> What you need to do: The answer must restate the records below word for word.

> Entries provided:
+++

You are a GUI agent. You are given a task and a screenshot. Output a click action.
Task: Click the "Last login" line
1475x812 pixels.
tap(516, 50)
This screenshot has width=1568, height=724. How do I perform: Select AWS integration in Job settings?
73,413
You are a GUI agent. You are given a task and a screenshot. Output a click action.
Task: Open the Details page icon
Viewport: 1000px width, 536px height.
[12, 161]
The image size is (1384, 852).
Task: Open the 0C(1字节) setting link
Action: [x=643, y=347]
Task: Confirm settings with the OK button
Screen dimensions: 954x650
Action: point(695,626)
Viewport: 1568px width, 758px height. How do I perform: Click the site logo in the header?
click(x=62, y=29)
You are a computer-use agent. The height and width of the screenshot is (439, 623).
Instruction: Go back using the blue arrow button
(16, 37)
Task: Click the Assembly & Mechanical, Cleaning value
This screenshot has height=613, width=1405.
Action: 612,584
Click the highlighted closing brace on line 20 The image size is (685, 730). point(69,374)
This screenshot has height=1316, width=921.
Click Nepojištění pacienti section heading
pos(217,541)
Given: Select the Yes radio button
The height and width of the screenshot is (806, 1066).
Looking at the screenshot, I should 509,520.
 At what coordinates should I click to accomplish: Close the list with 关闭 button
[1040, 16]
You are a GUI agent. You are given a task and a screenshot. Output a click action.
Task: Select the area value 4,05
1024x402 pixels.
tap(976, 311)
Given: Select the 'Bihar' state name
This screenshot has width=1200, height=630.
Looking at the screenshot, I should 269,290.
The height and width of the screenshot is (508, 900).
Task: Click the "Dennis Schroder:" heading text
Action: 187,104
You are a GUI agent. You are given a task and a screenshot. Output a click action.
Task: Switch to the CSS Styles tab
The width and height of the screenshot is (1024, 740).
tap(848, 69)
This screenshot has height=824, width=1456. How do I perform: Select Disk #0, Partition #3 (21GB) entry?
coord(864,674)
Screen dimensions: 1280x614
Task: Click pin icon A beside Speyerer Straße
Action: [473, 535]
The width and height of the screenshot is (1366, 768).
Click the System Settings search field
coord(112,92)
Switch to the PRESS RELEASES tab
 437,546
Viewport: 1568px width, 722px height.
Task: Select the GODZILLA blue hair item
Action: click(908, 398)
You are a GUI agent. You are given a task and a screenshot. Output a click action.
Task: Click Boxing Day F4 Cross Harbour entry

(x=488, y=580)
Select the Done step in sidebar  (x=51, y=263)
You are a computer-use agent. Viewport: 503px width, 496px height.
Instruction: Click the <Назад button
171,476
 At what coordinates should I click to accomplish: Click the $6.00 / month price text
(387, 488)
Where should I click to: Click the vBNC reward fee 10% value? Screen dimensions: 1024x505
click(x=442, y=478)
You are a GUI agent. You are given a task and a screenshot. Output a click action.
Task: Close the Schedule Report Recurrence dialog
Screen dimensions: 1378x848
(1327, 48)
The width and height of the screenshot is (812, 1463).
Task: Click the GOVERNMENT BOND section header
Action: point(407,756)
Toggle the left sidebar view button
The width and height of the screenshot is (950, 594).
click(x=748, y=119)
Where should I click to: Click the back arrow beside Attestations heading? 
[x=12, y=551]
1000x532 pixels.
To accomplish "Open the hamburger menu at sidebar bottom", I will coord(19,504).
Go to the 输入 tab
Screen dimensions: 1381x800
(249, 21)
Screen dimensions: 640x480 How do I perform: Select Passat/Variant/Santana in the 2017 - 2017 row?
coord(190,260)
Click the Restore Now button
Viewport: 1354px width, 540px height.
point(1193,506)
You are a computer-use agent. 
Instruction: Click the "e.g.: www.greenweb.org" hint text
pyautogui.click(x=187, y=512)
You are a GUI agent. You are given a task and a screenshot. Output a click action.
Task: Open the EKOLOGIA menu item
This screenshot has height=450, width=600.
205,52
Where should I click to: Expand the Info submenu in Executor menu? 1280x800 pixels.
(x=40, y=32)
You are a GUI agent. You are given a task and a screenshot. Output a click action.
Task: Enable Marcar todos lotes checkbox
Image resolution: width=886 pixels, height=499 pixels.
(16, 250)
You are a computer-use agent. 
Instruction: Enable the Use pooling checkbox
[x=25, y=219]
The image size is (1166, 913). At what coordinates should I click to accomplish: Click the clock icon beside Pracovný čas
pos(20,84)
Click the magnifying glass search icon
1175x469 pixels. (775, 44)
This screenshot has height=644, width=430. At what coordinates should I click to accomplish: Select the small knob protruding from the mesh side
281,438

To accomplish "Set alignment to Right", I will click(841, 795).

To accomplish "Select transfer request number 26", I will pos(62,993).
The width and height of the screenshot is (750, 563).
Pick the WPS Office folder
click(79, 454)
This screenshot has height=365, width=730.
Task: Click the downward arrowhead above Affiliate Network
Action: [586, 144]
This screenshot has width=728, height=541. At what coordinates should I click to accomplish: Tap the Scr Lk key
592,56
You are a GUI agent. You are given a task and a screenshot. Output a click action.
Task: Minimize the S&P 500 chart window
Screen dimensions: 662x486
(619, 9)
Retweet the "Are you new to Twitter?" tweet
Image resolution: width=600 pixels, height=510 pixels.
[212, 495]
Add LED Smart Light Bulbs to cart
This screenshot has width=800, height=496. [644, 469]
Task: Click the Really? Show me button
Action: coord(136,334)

+++

> Response area:
You are a GUI agent. You are given a task and a screenshot. Output a click action.
Task: Click the "Last login" line
1475x812 pixels.
tap(516, 50)
This screenshot has width=1568, height=724. How do I perform: Select AWS integration in Job settings?
73,413
You are a GUI agent. You are given a task and a screenshot. Output a click action.
Task: Open the Details page icon
Viewport: 1000px width, 536px height.
[12, 161]
The image size is (1384, 852).
Task: Open the 0C(1字节) setting link
Action: [x=643, y=347]
Task: Confirm settings with the OK button
Screen dimensions: 954x650
Action: point(695,626)
Viewport: 1568px width, 758px height. How do I perform: Click the site logo in the header?
click(x=62, y=29)
You are a computer-use agent. The height and width of the screenshot is (439, 623).
Instruction: Go back using the blue arrow button
(16, 37)
Task: Click the Assembly & Mechanical, Cleaning value
This screenshot has height=613, width=1405.
Action: 612,584
Click the highlighted closing brace on line 20 The image size is (685, 730). point(69,374)
This screenshot has height=1316, width=921.
Click Nepojištění pacienti section heading
pos(217,541)
Given: Select the Yes radio button
The height and width of the screenshot is (806, 1066).
Looking at the screenshot, I should 509,520.
 At what coordinates should I click to accomplish: Close the list with 关闭 button
[1040, 16]
You are a GUI agent. You are given a task and a screenshot. Output a click action.
Task: Select the area value 4,05
1024x402 pixels.
tap(976, 311)
Given: Select the 'Bihar' state name
This screenshot has width=1200, height=630.
Looking at the screenshot, I should 269,290.
The height and width of the screenshot is (508, 900).
Task: Click the "Dennis Schroder:" heading text
Action: 187,104
You are a GUI agent. You are given a task and a screenshot. Output a click action.
Task: Switch to the CSS Styles tab
The width and height of the screenshot is (1024, 740).
tap(848, 69)
This screenshot has height=824, width=1456. How do I perform: Select Disk #0, Partition #3 (21GB) entry?
coord(864,674)
Screen dimensions: 1280x614
Task: Click pin icon A beside Speyerer Straße
Action: [473, 535]
The width and height of the screenshot is (1366, 768).
Click the System Settings search field
coord(112,92)
Switch to the PRESS RELEASES tab
 437,546
Viewport: 1568px width, 722px height.
Task: Select the GODZILLA blue hair item
Action: click(908, 398)
You are a GUI agent. You are given a task and a screenshot. Output a click action.
Task: Click Boxing Day F4 Cross Harbour entry

(x=488, y=580)
Select the Done step in sidebar  (x=51, y=263)
You are a computer-use agent. Viewport: 503px width, 496px height.
Instruction: Click the <Назад button
171,476
 At what coordinates should I click to accomplish: Click the $6.00 / month price text
(387, 488)
Where should I click to: Click the vBNC reward fee 10% value? Screen dimensions: 1024x505
click(x=442, y=478)
You are a GUI agent. You are given a task and a screenshot. Output a click action.
Task: Close the Schedule Report Recurrence dialog
Screen dimensions: 1378x848
(1327, 48)
The width and height of the screenshot is (812, 1463).
Task: Click the GOVERNMENT BOND section header
Action: point(407,756)
Toggle the left sidebar view button
The width and height of the screenshot is (950, 594).
click(x=748, y=119)
Where should I click to: Click the back arrow beside Attestations heading? 
[x=12, y=551]
1000x532 pixels.
To accomplish "Open the hamburger menu at sidebar bottom", I will coord(19,504).
Go to the 输入 tab
Screen dimensions: 1381x800
(249, 21)
Screen dimensions: 640x480 How do I perform: Select Passat/Variant/Santana in the 2017 - 2017 row?
coord(190,260)
Click the Restore Now button
Viewport: 1354px width, 540px height.
point(1193,506)
You are a computer-use agent. 
Instruction: Click the "e.g.: www.greenweb.org" hint text
pyautogui.click(x=187, y=512)
You are a GUI agent. You are given a task and a screenshot. Output a click action.
Task: Open the EKOLOGIA menu item
This screenshot has height=450, width=600.
205,52
Where should I click to: Expand the Info submenu in Executor menu? 1280x800 pixels.
(x=40, y=32)
You are a GUI agent. You are given a task and a screenshot. Output a click action.
Task: Enable Marcar todos lotes checkbox
Image resolution: width=886 pixels, height=499 pixels.
(16, 250)
You are a computer-use agent. 
Instruction: Enable the Use pooling checkbox
[x=25, y=219]
The image size is (1166, 913). At what coordinates should I click to accomplish: Click the clock icon beside Pracovný čas
pos(20,84)
Click the magnifying glass search icon
1175x469 pixels. (775, 44)
This screenshot has height=644, width=430. At what coordinates should I click to accomplish: Select the small knob protruding from the mesh side
281,438

To accomplish "Set alignment to Right", I will click(841, 795).

To accomplish "Select transfer request number 26", I will pos(62,993).
The width and height of the screenshot is (750, 563).
Pick the WPS Office folder
click(79, 454)
This screenshot has height=365, width=730.
Task: Click the downward arrowhead above Affiliate Network
Action: [586, 144]
This screenshot has width=728, height=541. At what coordinates should I click to accomplish: Tap the Scr Lk key
592,56
You are a GUI agent. You are given a task and a screenshot. Output a click action.
Task: Minimize the S&P 500 chart window
Screen dimensions: 662x486
(619, 9)
Retweet the "Are you new to Twitter?" tweet
Image resolution: width=600 pixels, height=510 pixels.
[212, 495]
Add LED Smart Light Bulbs to cart
This screenshot has width=800, height=496. [644, 469]
Task: Click the Really? Show me button
Action: coord(136,334)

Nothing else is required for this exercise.